Using gsubfn to replace many instances within a string


I wrote a function that transforms a string representing a number (magrittr loaded in my system):

adjust_perc_format <- function(x, n=3){
  gsub(",", ".", x, perl = T) %>% as.numeric() %>% format(nsmall=n, decimal.mark = ",")
}

So that:

adjust_perc_format("2,5", 3) 
[1] "2,500"

The goal is to transform the ocurrences defined by a regex within a string (see here). For this purpose I tried gsubfn:

str <- "20MG/ML (2,5%)+0,5%"
gsubfn("[\\d,]+(?=%)", function(x) adjust_perc_format(x, n=3),str)

The expected result is "20MG/ML (2,500%)+0,500%". Instead, I got the same input string ("20MG/ML (2,5%)+0,5%").

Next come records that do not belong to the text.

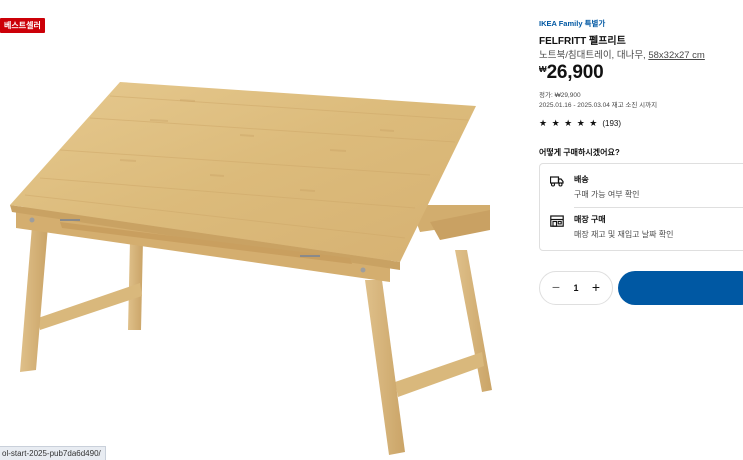 This screenshot has width=743, height=460. I want to click on price: ₩26,900, so click(572, 73).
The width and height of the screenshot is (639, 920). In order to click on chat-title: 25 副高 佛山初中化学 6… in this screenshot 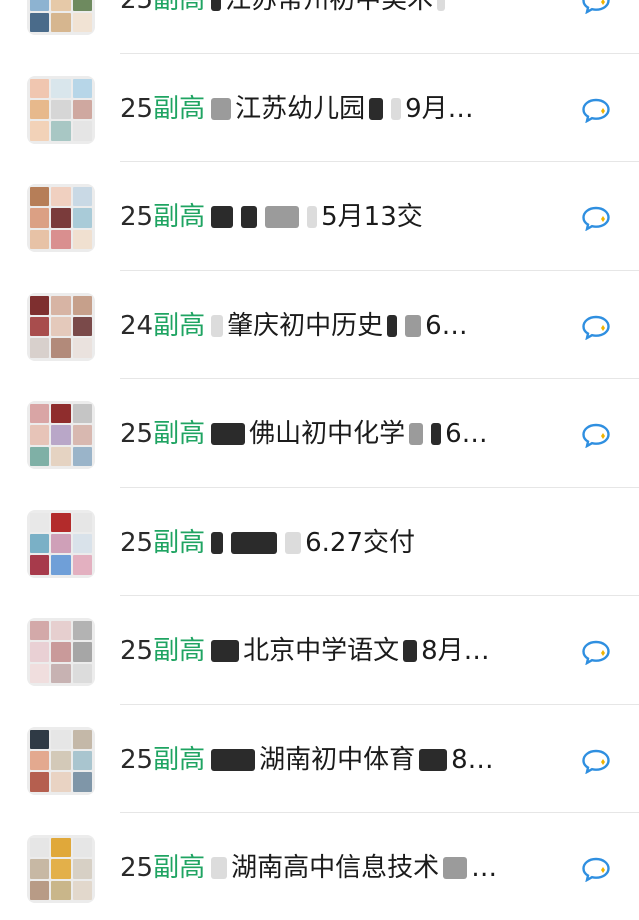, I will do `click(350, 434)`.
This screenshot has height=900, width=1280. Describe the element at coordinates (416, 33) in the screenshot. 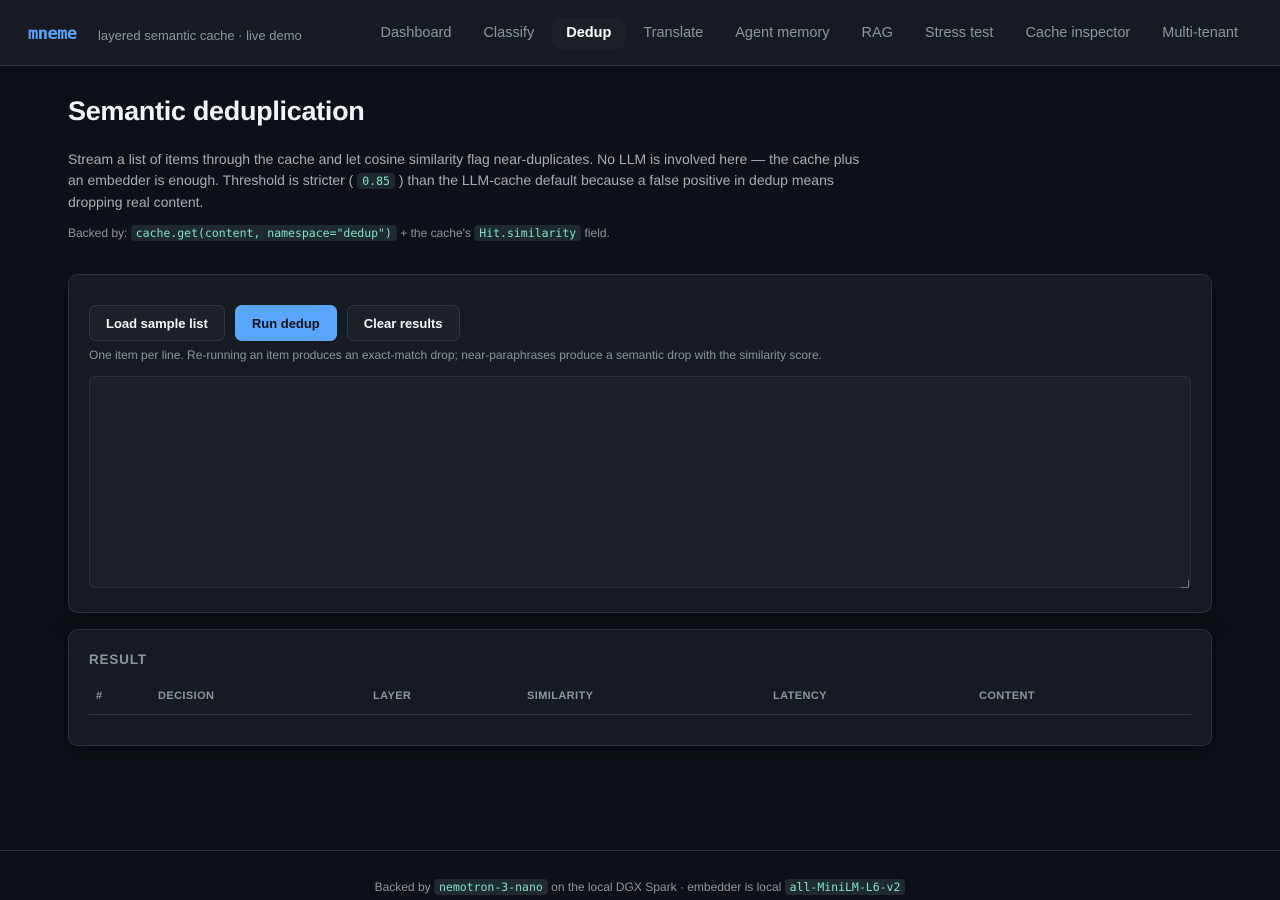

I see `nav-dashboard: Dashboard` at that location.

I also tried to set the engine as below, no success:

options(gsubfn.engine = "R")

What am I missing here? Thank you.


Solution

  • You need to tell gsubfn to use the whole match by passing the backref=0 argument:

    gsubfn("[\\d,]+(?=%)", function(x) adjust_perc_format(x, n=3),str, backref=0)
    

    R test:

    > library(gsubfn)
    > str <- "20MG/ML (2,5%)+0,5%"
    > gsubfn("[\\d,]+(?=%)", function(x) adjust_perc_format(x, n=3),str, backref=0)
    [1] "20MG/ML (2,500%)+0,500%"
    

    In case you want to make your pattern more reliable, you may use

    gsubfn("\\d+(?:,\\d+)*(?=%)", function(x) adjust_perc_format(x, n=3),str, backref=0)
    

    which will match one or more digits followed with zero or more occurrences of a comma and one or more digits (followed with % that is not consumed as it is in a positive lookahead).